Is there any growth?

Despite major concerns about the future of jobs and the economy in general, 140 years of data has shown technology as a whole has actually brought to life more jobs than it has ended. Technology has been described as a "great job-creating machine," according to economists at the Deloitte consultancy. Bar staff has quadrupled from the 1950s to this day, in addition to the rising number of hairdressings, indicating technology is placing more money in people's pockets to spend. While roles in the agriculture, washers and launderers, examples of repetitive services, have decreased, there has most definitely been a rise in caring posts, such as teaching, educational support assistants; welfare, housing, youth and community workers; and care workers and home caring.

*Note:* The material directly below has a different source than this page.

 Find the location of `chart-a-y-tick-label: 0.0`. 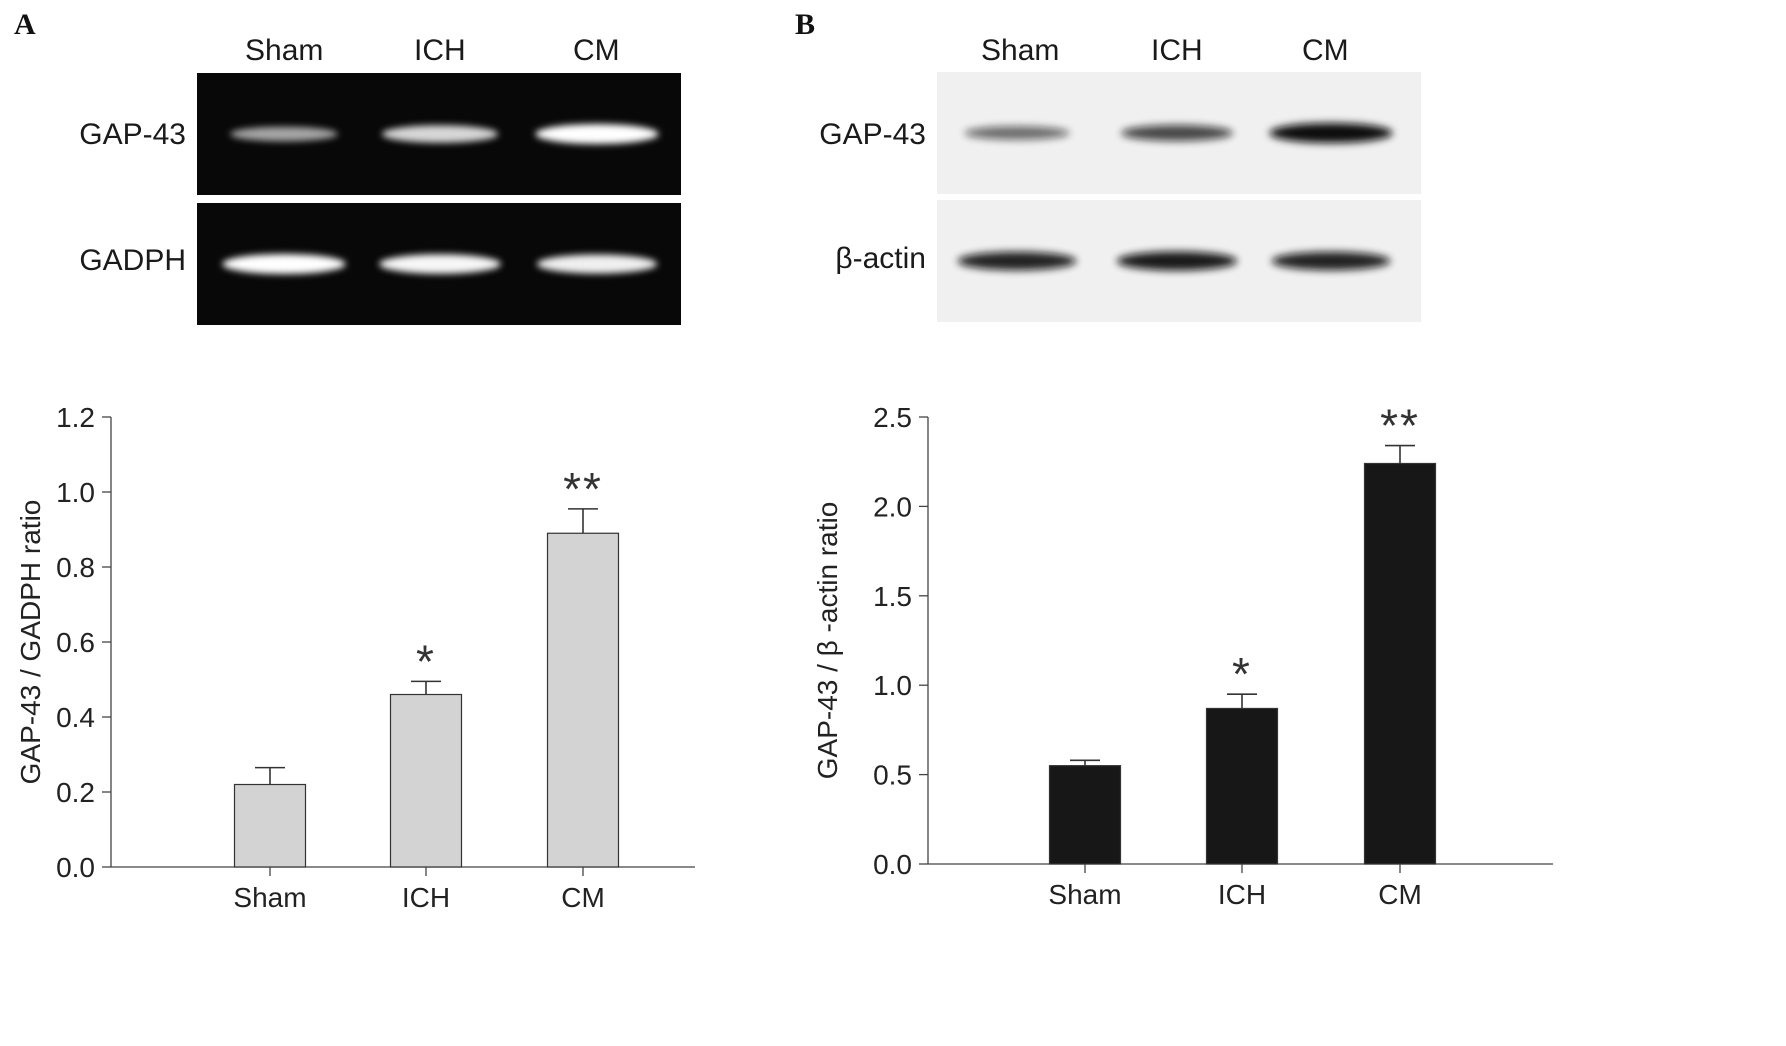

chart-a-y-tick-label: 0.0 is located at coordinates (76, 868).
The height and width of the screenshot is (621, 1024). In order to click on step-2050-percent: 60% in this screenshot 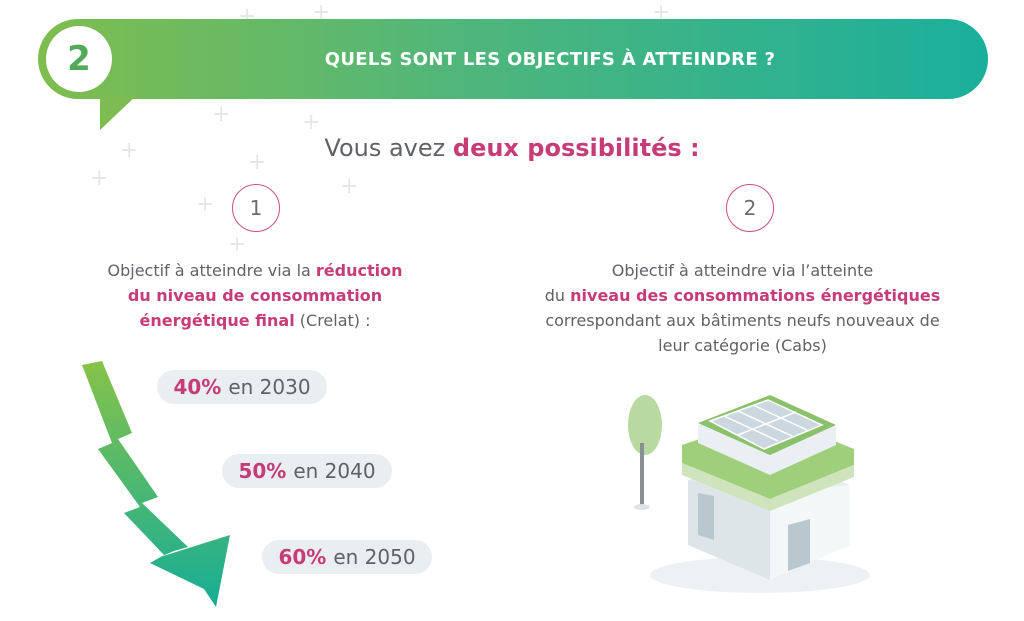, I will do `click(302, 557)`.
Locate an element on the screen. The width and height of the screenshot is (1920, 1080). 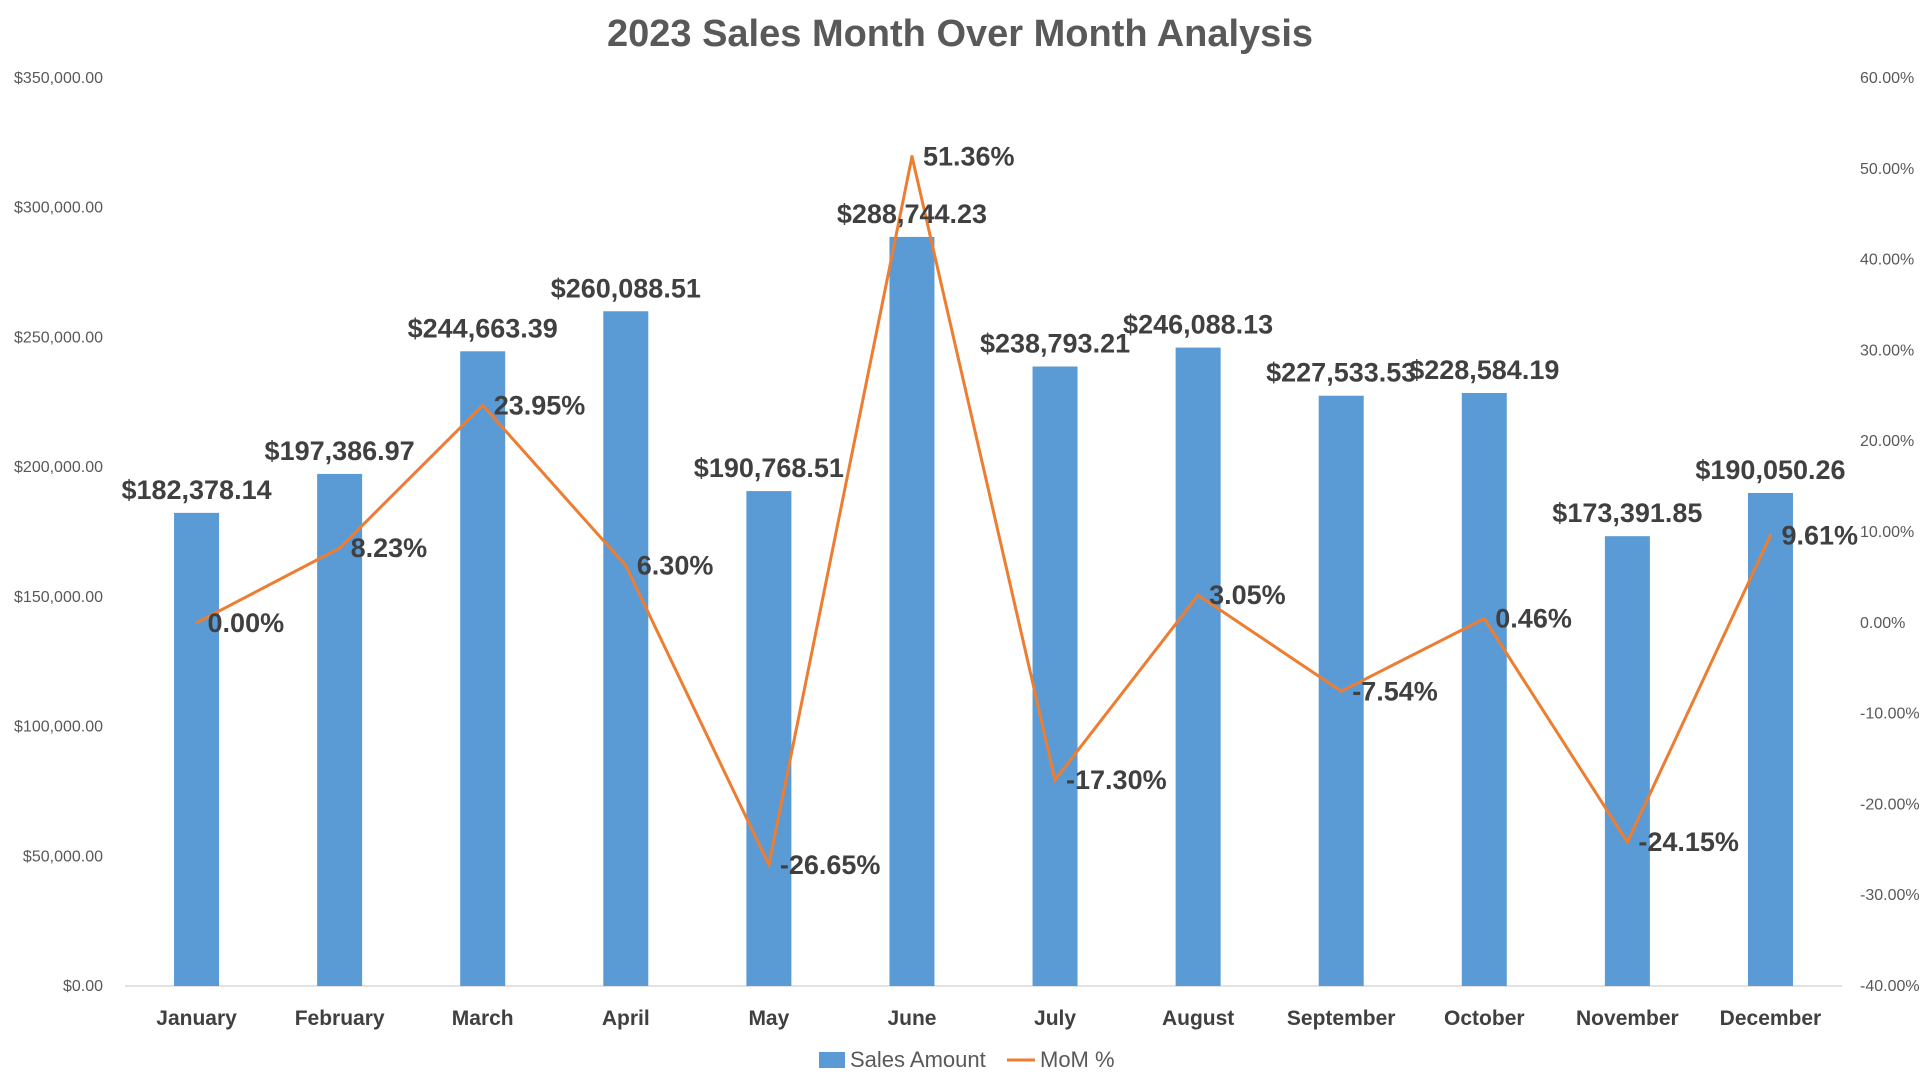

Experts sharing such views believe the media has been biased in skewing attention towards robots taking over our jobs and making the entire ordeal similar to a science-fiction movie where our lives will eventually be controlled by machines.

Conclusion

Employment in general, and especially in computer and electronic firms, rose significantly in the 1990s. Those numbers have dropped drastically-as much as 40 percent in some cases-despite a smaller number and more technical type of jobs being born in other branches.

The aging battle between man and machine will continue as it has for centuries. The question is are machines taking over our jobs, or is our workload being eased by their presence? This will be an ongoing debate especially with the current rise in artificial intelligence and machine learning technology.